ConvertKit vs Mailchimp — Which One Wins?
Pick ConvertKit if: Creators, bloggers, and newsletter writers who want simple automation that just works
Pick Mailchimp if: Small businesses starting with email marketing who want an all-in-one platform
Our take: ConvertKit for simplicity, Mailchimp for power users.
| ConvertKit | Mailchimp | |
|---|---|---|
| Pricing | Free up to 10,000 subscribers (limited features) | Creator $25/mo (300 subs) | Free up to 500 contacts and 1,000 sends/mo | Essentials $13/mo |
| Features | Visual automation builder, Subscriber tagging, Landing pages and forms, Creator Network for growth, Digital product sales | Email campaigns and automation, Landing pages, Audience segmentation, A/B testing, Customer journey builder |
| Best for | Creators, bloggers, and newsletter writers who want simple automation that just works | Small businesses starting with email marketing who want an all-in-one platform |
| Learning Curve | Easy | Easy |
The Real Difference
Both offer free tiers, so the real question is what you get when you start paying.

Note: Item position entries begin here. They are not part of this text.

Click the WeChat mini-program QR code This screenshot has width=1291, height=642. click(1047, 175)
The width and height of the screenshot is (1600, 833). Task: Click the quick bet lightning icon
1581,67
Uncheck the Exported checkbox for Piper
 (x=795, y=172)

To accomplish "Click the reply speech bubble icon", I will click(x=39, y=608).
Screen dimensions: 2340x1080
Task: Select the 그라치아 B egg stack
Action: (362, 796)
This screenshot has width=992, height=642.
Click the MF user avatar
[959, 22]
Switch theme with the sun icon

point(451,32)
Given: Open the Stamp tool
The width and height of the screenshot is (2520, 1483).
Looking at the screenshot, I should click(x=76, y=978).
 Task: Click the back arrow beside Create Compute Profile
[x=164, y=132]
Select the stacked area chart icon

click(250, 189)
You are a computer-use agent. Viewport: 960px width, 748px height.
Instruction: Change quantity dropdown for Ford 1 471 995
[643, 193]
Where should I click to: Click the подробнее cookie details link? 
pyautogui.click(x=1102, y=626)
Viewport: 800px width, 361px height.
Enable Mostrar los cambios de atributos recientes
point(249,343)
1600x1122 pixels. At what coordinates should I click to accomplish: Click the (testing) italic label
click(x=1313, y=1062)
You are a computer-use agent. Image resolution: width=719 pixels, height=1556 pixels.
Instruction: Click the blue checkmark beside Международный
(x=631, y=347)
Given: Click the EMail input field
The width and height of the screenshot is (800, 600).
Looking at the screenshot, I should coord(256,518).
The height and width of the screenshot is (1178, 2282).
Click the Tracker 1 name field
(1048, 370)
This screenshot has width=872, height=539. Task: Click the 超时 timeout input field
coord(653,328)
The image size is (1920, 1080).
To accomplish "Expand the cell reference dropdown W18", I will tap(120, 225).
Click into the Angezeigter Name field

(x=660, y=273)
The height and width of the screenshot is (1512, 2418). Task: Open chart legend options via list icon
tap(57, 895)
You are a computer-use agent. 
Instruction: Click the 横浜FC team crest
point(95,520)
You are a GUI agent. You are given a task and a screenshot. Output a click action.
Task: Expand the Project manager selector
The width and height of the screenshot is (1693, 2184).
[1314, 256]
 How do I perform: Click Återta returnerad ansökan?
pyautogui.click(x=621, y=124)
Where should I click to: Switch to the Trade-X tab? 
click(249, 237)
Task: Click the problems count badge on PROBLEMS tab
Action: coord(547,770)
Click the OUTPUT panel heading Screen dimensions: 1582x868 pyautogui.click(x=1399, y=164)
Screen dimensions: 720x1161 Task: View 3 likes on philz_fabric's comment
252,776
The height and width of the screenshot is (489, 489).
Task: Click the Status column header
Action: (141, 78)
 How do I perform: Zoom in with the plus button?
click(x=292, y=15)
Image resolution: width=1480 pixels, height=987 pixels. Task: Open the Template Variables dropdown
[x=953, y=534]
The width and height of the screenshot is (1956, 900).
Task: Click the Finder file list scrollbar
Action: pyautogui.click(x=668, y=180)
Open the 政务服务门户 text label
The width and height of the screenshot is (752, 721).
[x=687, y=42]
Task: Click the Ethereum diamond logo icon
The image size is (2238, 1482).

ConvertKit stands out with Visual automation builder and Subscriber tagging. Mailchimp counters with Email campaigns and automation and Audience segmentation.
ConvertKit's Achilles heel: email template design is intentionally minimal — if you want pixel-perfect branded emails, look elsewhere. Mailchimp's: gets expensive fast as your list grows — 10k contacts costs $100+/mo and automation is limited on lower tiers. Pick whichever weakness you can live with.
Bottom Line
If you value visual automation builder and creators, bloggers, and newsletter, go with ConvertKit. If small businesses starting with matters more, Mailchimp is your pick. Neither is a bad choice — but one will fit your workflow better.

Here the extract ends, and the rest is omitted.